2008-04-10

Expensive, yet responsive, live interaction

Let's say you have a slider widget that users can drag to filter a largeish table so it only shows rows where some column is greater than the a threshold, defined by the slider. That's an application with rather strict real-time constraints, but filtering the table is expensive; a naïve solution that refilters the table with every drag event you get, or even just every event that changes your threshold value, will still be too slow for the interface to feel responsive.

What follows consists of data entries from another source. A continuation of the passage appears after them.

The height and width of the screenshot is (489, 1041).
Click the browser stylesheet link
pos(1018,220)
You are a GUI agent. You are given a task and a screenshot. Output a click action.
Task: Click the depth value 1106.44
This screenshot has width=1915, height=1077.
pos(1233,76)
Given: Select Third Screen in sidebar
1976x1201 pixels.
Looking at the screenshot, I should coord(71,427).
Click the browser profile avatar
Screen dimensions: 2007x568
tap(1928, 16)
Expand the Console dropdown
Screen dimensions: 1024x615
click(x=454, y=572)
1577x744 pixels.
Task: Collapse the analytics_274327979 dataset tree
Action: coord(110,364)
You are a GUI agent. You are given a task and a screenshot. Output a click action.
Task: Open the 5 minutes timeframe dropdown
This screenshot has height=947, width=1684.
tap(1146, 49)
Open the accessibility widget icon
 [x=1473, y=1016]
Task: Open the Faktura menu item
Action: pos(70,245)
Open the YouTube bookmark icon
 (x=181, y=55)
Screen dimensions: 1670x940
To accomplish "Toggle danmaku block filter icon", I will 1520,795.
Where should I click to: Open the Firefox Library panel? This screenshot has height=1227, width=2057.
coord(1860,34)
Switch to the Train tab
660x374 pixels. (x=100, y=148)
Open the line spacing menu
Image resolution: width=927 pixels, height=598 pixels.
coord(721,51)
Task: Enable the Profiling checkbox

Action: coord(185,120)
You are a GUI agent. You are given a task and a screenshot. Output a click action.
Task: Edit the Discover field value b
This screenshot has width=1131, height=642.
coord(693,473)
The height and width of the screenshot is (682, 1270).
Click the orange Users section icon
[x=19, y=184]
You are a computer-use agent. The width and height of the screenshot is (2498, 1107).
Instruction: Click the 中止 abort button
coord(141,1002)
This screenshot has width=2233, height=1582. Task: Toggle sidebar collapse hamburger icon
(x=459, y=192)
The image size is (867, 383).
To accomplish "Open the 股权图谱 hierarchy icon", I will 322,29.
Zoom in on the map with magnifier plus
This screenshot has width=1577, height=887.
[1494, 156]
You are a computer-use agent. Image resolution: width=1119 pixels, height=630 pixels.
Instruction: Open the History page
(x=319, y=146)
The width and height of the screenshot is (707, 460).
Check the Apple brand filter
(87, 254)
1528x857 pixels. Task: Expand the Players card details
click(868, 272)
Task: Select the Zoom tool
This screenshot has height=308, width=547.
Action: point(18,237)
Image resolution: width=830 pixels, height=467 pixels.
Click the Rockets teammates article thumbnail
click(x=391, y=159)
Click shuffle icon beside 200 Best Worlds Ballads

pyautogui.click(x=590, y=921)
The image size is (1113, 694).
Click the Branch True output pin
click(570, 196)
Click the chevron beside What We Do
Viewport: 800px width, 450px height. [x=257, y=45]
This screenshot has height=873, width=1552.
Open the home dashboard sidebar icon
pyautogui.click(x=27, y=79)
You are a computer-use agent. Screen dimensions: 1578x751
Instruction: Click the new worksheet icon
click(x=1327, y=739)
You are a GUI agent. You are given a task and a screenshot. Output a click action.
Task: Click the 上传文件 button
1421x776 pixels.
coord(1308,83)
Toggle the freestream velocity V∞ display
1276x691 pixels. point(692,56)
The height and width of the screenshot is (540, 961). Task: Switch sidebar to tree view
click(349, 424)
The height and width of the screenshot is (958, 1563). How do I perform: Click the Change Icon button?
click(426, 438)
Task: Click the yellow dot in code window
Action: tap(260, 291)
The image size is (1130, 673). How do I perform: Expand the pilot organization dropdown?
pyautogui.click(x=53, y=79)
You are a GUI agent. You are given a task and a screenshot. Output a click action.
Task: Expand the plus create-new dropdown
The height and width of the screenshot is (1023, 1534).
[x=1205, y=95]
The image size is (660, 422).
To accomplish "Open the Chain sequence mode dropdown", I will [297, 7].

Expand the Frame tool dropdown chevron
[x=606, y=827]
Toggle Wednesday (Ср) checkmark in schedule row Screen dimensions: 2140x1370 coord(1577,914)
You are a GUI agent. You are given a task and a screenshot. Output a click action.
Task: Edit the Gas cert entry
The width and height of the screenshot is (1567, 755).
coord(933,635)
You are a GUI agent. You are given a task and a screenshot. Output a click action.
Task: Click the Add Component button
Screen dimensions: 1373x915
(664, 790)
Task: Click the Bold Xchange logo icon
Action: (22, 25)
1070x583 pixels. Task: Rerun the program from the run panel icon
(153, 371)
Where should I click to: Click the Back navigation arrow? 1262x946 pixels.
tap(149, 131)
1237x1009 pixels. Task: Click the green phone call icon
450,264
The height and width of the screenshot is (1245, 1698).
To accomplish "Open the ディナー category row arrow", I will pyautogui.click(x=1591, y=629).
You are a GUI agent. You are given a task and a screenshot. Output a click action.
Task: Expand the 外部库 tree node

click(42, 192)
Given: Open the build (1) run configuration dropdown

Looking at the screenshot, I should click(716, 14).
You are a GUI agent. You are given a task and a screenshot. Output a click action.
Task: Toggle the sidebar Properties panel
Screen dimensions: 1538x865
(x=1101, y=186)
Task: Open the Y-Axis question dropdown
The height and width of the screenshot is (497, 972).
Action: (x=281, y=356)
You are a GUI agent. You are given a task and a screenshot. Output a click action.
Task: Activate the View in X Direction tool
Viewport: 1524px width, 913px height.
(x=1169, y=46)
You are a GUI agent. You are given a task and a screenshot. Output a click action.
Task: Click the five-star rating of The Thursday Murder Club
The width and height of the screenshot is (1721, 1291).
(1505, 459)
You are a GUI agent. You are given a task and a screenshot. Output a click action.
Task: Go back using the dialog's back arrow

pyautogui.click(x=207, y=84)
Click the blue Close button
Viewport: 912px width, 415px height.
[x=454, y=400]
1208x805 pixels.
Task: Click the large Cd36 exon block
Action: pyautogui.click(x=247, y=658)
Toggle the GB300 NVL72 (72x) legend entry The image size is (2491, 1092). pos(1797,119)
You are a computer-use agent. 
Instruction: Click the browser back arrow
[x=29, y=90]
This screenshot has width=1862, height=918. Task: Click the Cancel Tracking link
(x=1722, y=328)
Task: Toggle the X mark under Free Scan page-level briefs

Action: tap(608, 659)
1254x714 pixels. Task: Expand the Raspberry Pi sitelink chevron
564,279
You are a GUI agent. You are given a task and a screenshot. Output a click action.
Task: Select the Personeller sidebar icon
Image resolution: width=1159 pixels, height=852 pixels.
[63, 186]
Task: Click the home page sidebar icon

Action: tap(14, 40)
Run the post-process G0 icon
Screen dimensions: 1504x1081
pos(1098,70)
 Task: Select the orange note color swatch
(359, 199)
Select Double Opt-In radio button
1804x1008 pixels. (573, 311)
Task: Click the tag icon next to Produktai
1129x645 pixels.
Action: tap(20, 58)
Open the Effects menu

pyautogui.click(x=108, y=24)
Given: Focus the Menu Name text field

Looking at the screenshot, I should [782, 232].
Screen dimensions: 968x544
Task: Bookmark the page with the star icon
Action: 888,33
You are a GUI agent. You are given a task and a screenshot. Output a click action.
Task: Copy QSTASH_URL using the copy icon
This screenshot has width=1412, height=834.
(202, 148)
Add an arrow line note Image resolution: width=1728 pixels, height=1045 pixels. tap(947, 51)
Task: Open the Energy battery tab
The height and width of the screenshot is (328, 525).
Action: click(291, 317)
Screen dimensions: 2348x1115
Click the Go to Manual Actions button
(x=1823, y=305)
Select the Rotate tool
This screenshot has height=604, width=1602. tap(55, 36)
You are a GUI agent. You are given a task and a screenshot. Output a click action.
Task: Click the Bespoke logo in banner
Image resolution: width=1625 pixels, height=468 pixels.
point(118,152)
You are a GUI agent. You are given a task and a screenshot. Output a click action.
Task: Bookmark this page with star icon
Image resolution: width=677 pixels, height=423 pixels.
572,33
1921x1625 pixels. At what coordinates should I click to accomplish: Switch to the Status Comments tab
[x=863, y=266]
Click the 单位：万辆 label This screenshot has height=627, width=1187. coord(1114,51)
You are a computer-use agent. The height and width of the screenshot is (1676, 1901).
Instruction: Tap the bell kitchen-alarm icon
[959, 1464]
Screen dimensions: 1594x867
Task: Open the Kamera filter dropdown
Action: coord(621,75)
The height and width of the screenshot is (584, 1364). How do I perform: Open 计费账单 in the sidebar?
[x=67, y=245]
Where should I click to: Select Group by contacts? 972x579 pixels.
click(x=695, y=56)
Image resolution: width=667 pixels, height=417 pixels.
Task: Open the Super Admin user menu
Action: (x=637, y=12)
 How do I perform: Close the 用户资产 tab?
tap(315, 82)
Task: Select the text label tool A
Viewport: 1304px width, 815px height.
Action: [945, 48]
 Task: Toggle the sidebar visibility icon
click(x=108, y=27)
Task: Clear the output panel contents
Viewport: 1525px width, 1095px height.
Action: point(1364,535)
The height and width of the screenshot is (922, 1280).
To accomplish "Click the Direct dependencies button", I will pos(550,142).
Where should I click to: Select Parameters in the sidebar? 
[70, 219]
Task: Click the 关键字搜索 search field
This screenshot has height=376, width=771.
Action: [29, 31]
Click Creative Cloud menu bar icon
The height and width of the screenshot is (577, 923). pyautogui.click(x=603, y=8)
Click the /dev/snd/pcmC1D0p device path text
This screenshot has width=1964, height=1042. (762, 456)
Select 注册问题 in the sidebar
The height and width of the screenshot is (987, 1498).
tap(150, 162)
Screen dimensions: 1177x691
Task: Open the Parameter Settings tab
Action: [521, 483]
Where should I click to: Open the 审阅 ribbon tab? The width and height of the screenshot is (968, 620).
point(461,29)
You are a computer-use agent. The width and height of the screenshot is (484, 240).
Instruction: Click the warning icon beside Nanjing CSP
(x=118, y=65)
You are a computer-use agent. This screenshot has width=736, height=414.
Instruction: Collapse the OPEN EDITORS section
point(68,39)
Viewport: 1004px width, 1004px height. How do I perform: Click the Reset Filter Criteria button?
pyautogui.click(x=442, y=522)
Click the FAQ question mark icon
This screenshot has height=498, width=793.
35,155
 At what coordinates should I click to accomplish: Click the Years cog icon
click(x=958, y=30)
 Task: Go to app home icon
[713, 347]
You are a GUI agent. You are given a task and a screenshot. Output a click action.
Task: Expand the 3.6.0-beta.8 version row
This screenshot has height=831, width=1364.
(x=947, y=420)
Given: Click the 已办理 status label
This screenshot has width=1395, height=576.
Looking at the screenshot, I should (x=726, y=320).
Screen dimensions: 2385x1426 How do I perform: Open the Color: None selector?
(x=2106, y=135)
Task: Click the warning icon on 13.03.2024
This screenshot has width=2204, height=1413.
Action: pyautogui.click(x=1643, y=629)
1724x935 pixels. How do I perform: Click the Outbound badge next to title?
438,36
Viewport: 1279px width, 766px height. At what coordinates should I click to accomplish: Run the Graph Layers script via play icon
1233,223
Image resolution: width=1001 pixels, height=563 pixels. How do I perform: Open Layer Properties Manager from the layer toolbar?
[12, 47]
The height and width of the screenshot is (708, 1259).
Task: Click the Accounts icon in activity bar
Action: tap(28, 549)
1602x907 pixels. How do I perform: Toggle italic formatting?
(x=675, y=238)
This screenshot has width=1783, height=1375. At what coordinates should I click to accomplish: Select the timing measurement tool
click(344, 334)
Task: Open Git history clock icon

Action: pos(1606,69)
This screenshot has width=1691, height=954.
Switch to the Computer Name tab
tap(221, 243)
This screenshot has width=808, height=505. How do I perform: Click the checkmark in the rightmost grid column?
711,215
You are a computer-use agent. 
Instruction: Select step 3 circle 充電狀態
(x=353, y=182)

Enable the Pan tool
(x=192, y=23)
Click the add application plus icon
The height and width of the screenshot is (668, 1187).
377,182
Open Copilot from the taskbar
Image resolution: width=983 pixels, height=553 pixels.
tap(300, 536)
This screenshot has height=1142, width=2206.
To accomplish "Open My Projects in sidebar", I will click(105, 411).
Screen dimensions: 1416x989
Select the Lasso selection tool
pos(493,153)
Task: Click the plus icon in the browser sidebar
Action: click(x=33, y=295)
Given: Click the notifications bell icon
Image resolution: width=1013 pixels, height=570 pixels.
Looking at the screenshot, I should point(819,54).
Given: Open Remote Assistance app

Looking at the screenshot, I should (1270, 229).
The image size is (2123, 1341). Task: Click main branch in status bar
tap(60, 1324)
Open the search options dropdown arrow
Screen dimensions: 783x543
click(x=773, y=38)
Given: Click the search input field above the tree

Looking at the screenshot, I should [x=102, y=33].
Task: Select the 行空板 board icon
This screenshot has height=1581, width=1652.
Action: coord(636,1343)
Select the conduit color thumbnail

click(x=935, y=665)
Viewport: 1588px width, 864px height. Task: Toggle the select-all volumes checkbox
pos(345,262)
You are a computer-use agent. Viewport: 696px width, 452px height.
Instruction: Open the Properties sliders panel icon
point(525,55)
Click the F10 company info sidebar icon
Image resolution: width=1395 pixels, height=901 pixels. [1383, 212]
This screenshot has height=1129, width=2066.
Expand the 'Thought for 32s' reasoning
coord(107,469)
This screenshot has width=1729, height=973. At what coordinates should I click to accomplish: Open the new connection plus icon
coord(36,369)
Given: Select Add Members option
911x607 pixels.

I just came up with a rather elegant solution for that problem, which makes sure that your expensive code won't make the interface feel sluggish, by postponing calls to it that come in a more rapid succession than the time it would have taken for it to run. Or, to be precise, the time it took last time it was called. It's a simple wrapper function you can reuse anywhere:

// returns a function that only runs expensive function
// fn after no call to it has been made for n ms, or
// 100, if not given, or the time fn took last time, if
// it has been run at least once and no n was given.
function expensive(fn, n) {
function run() {
fn.timeout = null;
var timer = n || new Date;
fn();
if (!n) duration = (new Date) - timer;
}
var duration;
return function postpone() {
if (fn.timeout)
clearTimeout(fn.timeout);
fn.timeout = setTimeout(run, n || duration || 100);
};
}


You might of course want to add some argument and this re-binding to it, for cases where the callback isn't self-contained, but then it gets a bit more cluttered, and I really just wanted to show the principle here. Typical usage is replacing your node.addEventListener("mousemove", callback, false) with the wrapped node.addEventListener("mousemove", expensive(callback), false) version, and suddenly, the UI is not only bearable, but probably even rather pleasant to use.